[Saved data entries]
Content starts
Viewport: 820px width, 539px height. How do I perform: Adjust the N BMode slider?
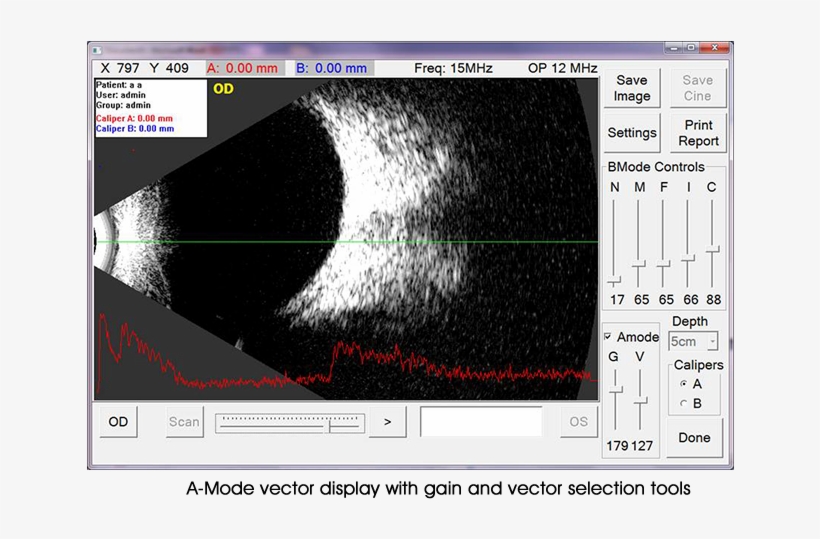(x=615, y=280)
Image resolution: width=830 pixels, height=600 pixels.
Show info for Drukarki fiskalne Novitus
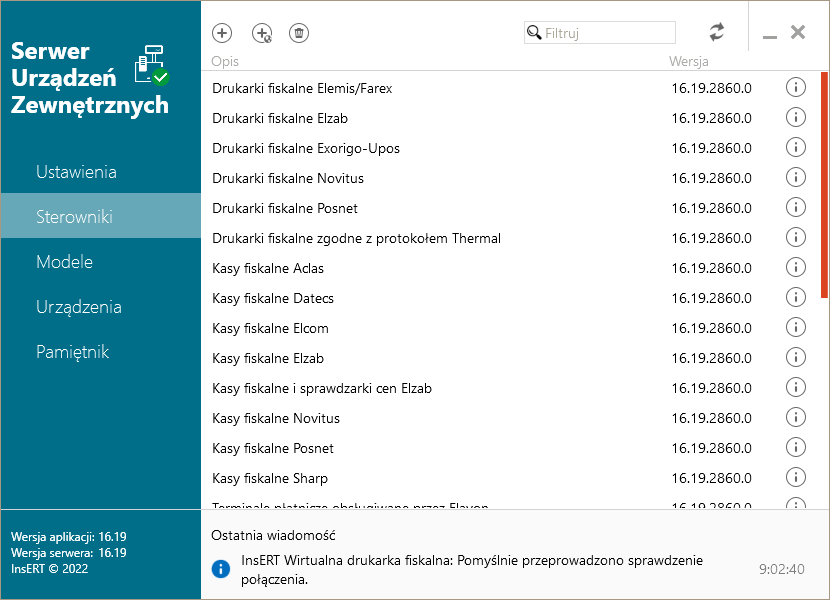point(796,178)
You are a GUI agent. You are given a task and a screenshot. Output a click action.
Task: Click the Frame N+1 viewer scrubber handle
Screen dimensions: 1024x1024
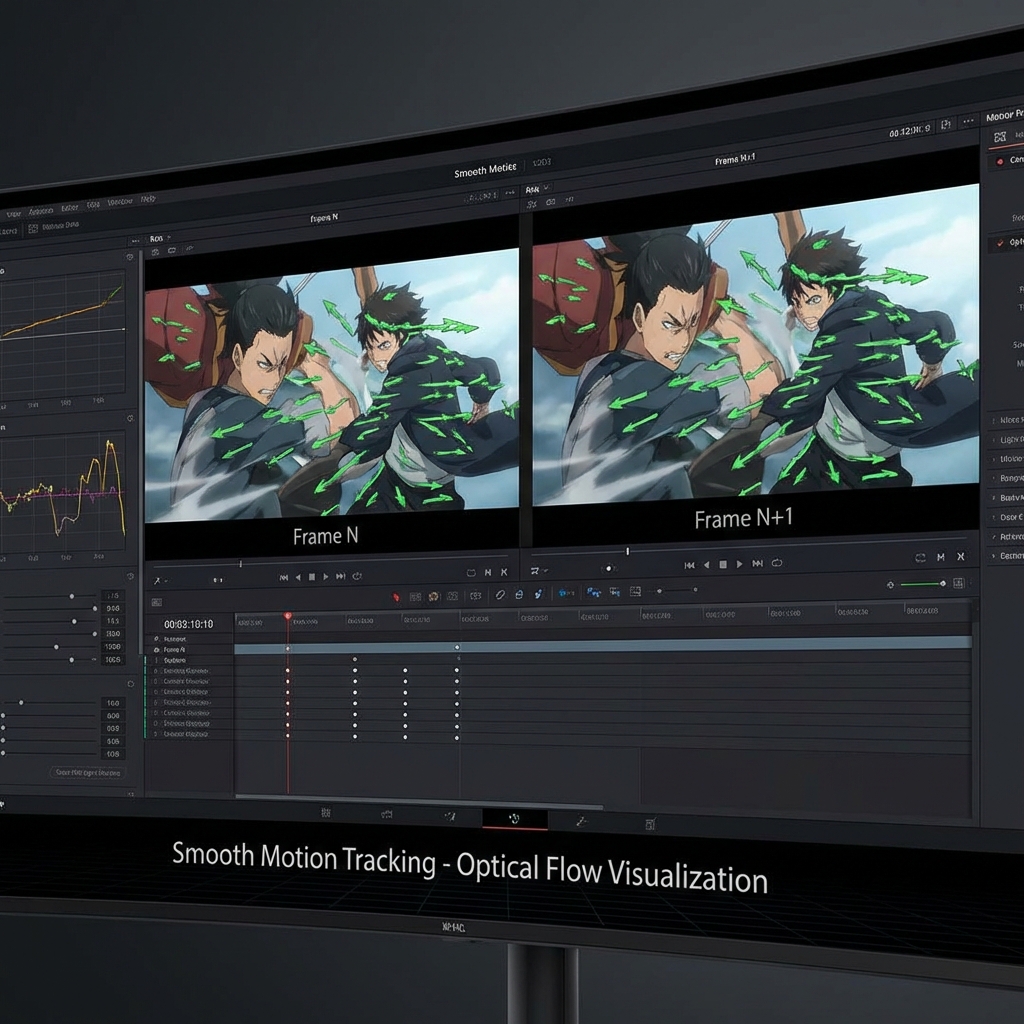628,551
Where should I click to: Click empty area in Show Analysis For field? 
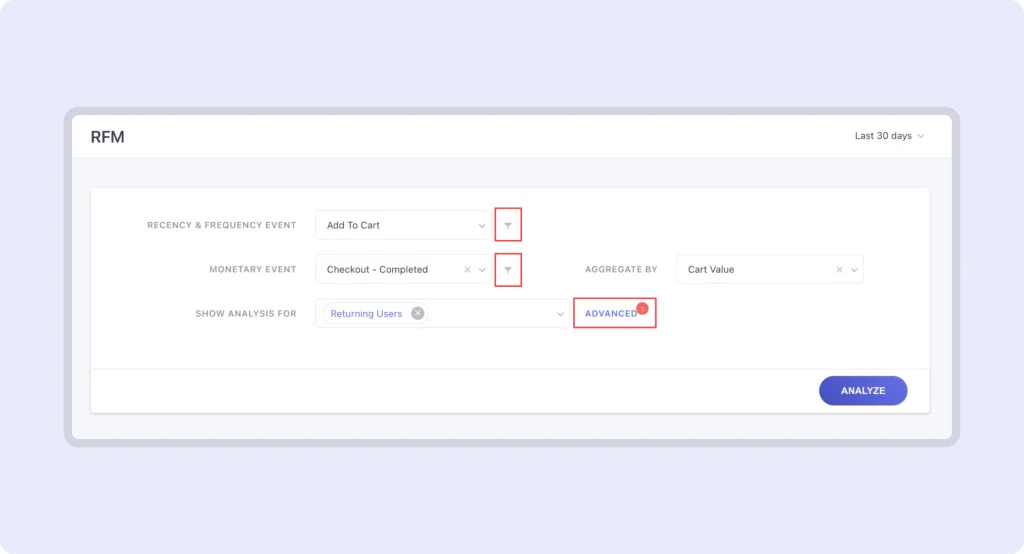point(490,314)
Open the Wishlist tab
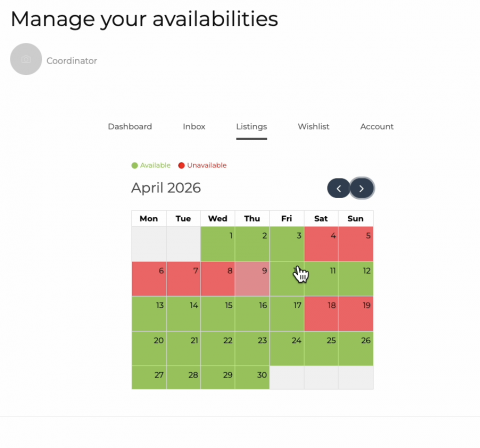 pos(314,127)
Content ends
Task goal
Output all lines above precisely. Pictures are to be left out.

Written reply
Viewport: 820px width, 539px height. How do I perform: Adjust the N BMode slider?
(x=615, y=280)
Image resolution: width=830 pixels, height=600 pixels.
Show info for Drukarki fiskalne Novitus
point(796,178)
You are a GUI agent. You are given a task and a screenshot. Output a click action.
Task: Click the Frame N+1 viewer scrubber handle
Screen dimensions: 1024x1024
628,551
Where should I click to: Click empty area in Show Analysis For field? 
point(490,314)
Open the Wishlist tab
 pos(314,127)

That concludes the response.